Cassette

A self-improving system that records how AI models behave, evaluates their output, and trains them to be better — all locally, all yours.

Record. Learn. Rewrite.

What It Does

Point any app's LLM calls at Cassette. It traces every interaction, builds training datasets from real usage, trains LoRA adapters, and proves whether the trained model is actually better — with numbers, not hope.

your app → Cassette gateway → model server (ollama, llama.cpp, vLLM)
                |
                └── traces → dataset → training → better model

Validated with OpenFOIA: 29 government documents extracted, 28 training records curated, LoRA adapter trained in 21 minutes on M4 Mac, format compliance improved from 0.20 → 0.90 on entity validation task.
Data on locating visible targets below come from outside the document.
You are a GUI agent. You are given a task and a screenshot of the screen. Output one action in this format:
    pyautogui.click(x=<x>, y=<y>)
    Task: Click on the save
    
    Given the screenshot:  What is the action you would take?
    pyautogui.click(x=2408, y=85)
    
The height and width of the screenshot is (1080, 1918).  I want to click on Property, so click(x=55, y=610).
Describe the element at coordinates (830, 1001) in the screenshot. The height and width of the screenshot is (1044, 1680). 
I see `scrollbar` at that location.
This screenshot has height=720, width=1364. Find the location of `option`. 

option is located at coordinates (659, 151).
Zero code changes in OpenFOIA — just changed the model name.

Quickstart

# Install
git clone https://github.com/JordanCoin/Cassette
cd Cassette
uv venv && source .venv/bin/activate
uv pip install -e ".[dev]"

# Check system
cassette doctor

# Run the full pipeline with a test query
cassette run-loop --query "What is gradient descent?"

# See what was produced
cassette list-snapshots
cassette propose-training

No GPU needed. No model server needed. Mock mode works out of the box.

# Or run the guided demo
cassette demo

The Full Loop

# 1. Route your app's LLM calls through Cassette
export CASSETTE_PROVIDER=llama_cpp_http
export CASSETTE_LLAMA_CPP_URL=http://localhost:11434
export CASSETTE_MODEL=llama3.2:3b
make dev

# 2. Use your app normally — every LLM call is traced

# 3. Run the pipeline
cassette run-loop

# 4. Train a LoRA adapter
pip install cassette[training]
cassette train

# 5. Export to ollama
cassette export-model --name my-model-v1

# 6. Compare base vs trained
cassette compare --base llama3.2:3b --adapter my-model-v1

# 7. If better, update your app config:
#    "model": "my-model-v1"

# 8. Keep using your app → more traces → retrain → repeat

See docs/TRAINING.md for the full training guide.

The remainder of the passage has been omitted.